= Leestekst =

De heer De Wit en mevrouw Azough hebben een motie ingediend over de instelling van een commissie voor interne periodieke toetsing van vonnissen. Wij hebben er gisteren nog over gesproken in een algemeen overleg. Ik verwijs daarnaar. Ik voeg er nog aan toe dat het misschien het beste is om dit nader te bezien op het moment dat ik met een standpunt kom over de herzieningsprocedure. Dus mijn suggestie zou zijn om deze motie nu niet in stemming te brengen.

Vervolgens ga ik in op de motie op stuk nr. 48 over een onderzoek naar de bestaande en mogelijke hulp aan slachtoffers van financieel-economische misdaad. Als er verbeteringen mogelijk zijn, moeten die zeker worden ingevoerd. Daar zullen wij dus graag naar kijken. De motie is in mijn ogen dan ook een steun in de rug wat betreft de benadering die ons in dezen voor ogen staat.

Dan de motie van de heer Van Haersma Buma over de verhoging van de strafmaat hennepteelt in verband met growshops. Ik hoop dat ik in de eerste termijn duidelijk heb gemaakt hoezeer ik voorstander ben van het optreden tegen growshops. Over de manier waarop je dat doet, kun je twisten, maar niet in de zin van verschil in doelstellingen. Misschien is de motie wel een beetje te veel toegespitst op één manier waarop je dat zou kunnen doen. Dat neemt niet weg dat ik de doelstelling deel. Verder wacht ik uiteraard graag af hoe de Kamer zich erover uitspreekt.

De motie van de heer Teeven over GPS is mijns inziens niet nodig. Ik zeg dat graag voor de derde keer tegen hem. De motie is prematuur en derhalve moet ik aanneming ervan ontraden. Ik heb reeds aangegeven op welk moment wij denken dat er nadere berichten volgen.

= Lijst =
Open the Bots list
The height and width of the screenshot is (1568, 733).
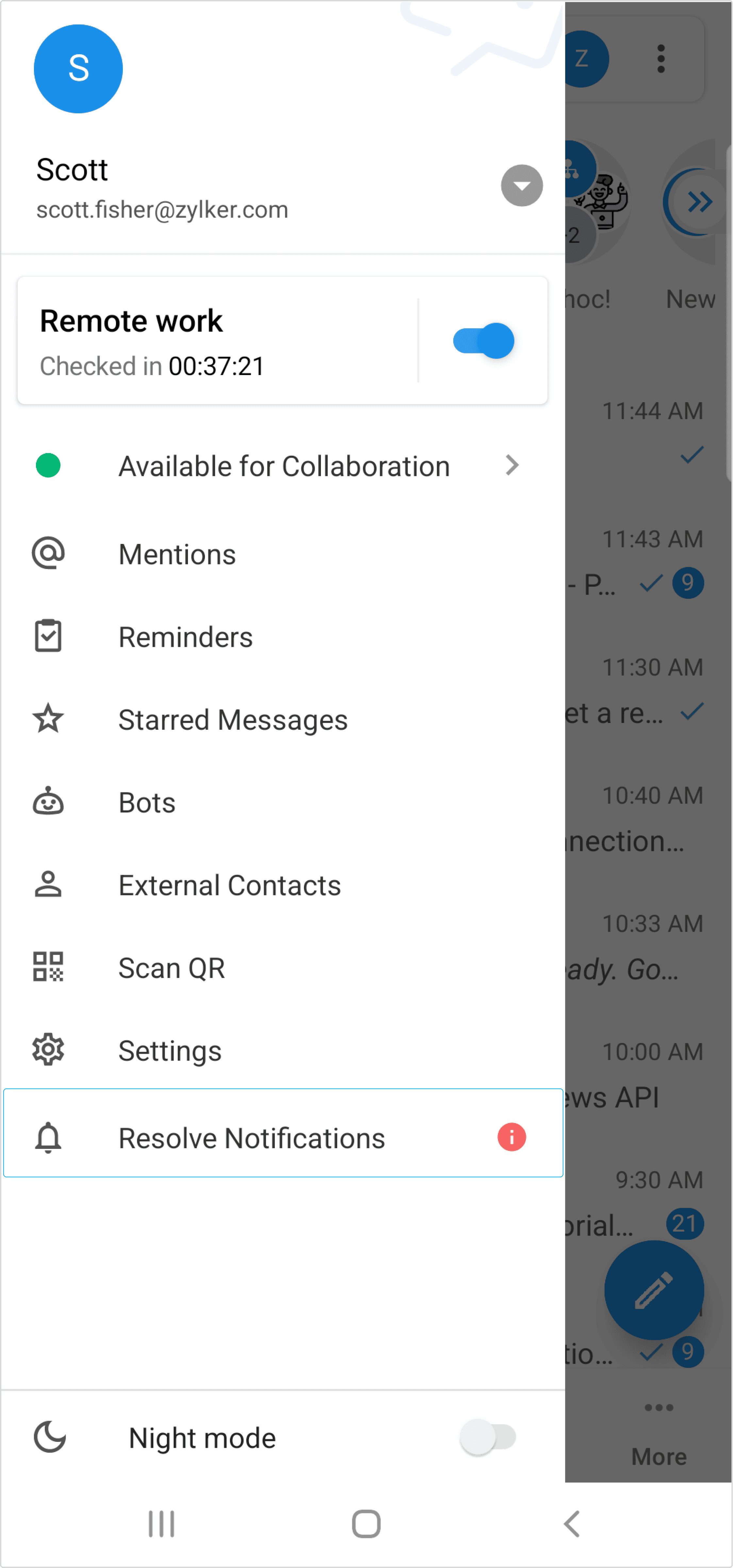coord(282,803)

==

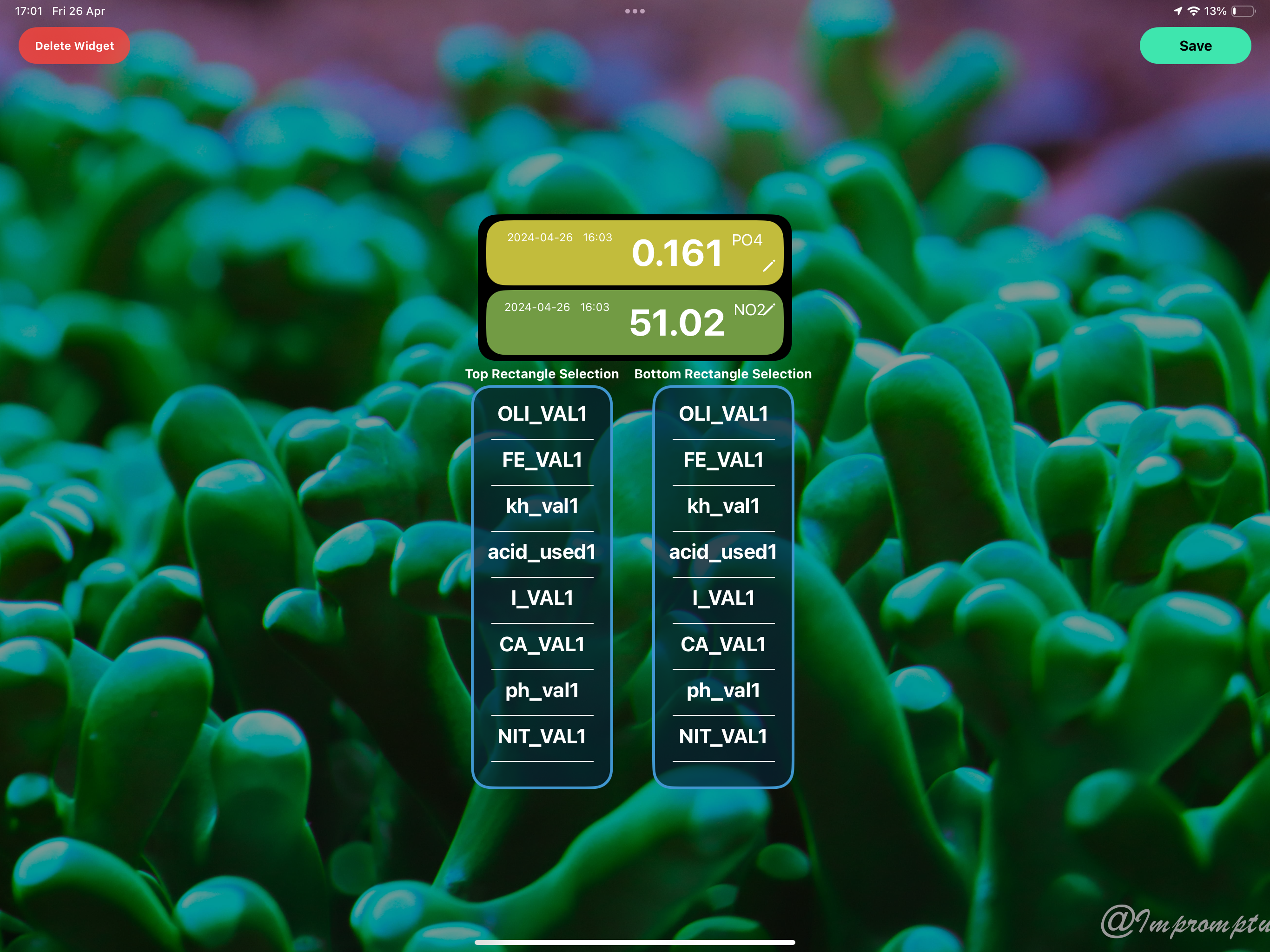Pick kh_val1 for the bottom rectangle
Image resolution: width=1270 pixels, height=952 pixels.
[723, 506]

= Opdrachten =
(1) Welk stuknummer heeft volgens de leestekst de motie over een onderzoek naar hulp aan slachtoffers van financieel-economische misdaad?
(2) Herschrijf de lijst als CSV met twee kolommen, invoer en uitvoer. Begin bij de regel met "Open the Bots list" en stop na de regel met "coord(282,803)". Zet per rij de tekst en het bijbehorende antwoord elk in één veld tussen aanhalingstekens, vervang regeleinden door spaties en laat de afbeeldingen weg.

= Antwoorden =
(1) Stuk nr. 48.

(2)
invoer,uitvoer
"Open the Bots list The height and width of the screenshot is (1568, 733).","coord(282,803)"